Level 11 --> level 12
Let's login to level 11. The instruction says that the password for the next level is stored in the file data.txt, where all lowercase (a-z) and uppercase (A-Z) letters have been rotated by 13 positions. This is a classic case of Caeser cipher (Cryptography 101) with the shift value already given (13).
We will again use python to read and decode this file. Let's write a quick function to decipher and use it.
def decodeCaeser(ciphertext, shift=13):
plaintext = ''
A = ord('A')
a = ord('a')'
charToTuple = lambda ch: (ord(ch)-A, A) if ch.isupper() else (ord(ch)-a, a)
tupleToChar = lambda t: chr(t[0] + t[1])
for ch in ciphertext:
if not ch.isalpha():
plaintext = plaintext + ch
continue
num, base = charToTuple(ch)
rotated = ((num + shift + 26) % 26, base)

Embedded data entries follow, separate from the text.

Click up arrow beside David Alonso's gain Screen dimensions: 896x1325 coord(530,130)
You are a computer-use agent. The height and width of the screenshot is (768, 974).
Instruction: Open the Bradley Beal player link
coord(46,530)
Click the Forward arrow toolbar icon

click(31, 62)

plaintext = plaintext + tupleToChar(rotated)
return plaintext
print(decode(open('data.txt', 'r').read()))
Wrapping up for today
Well, we solved 11 levels in one sitting. These were quite basic. I will stop for today here. In the next session (i.e. the next part of this series of blogposts) we will go through the subsequent levels. Today's wargaming session shows that we can use simple commands and beginner level knowledge of linux and python to solve these levels.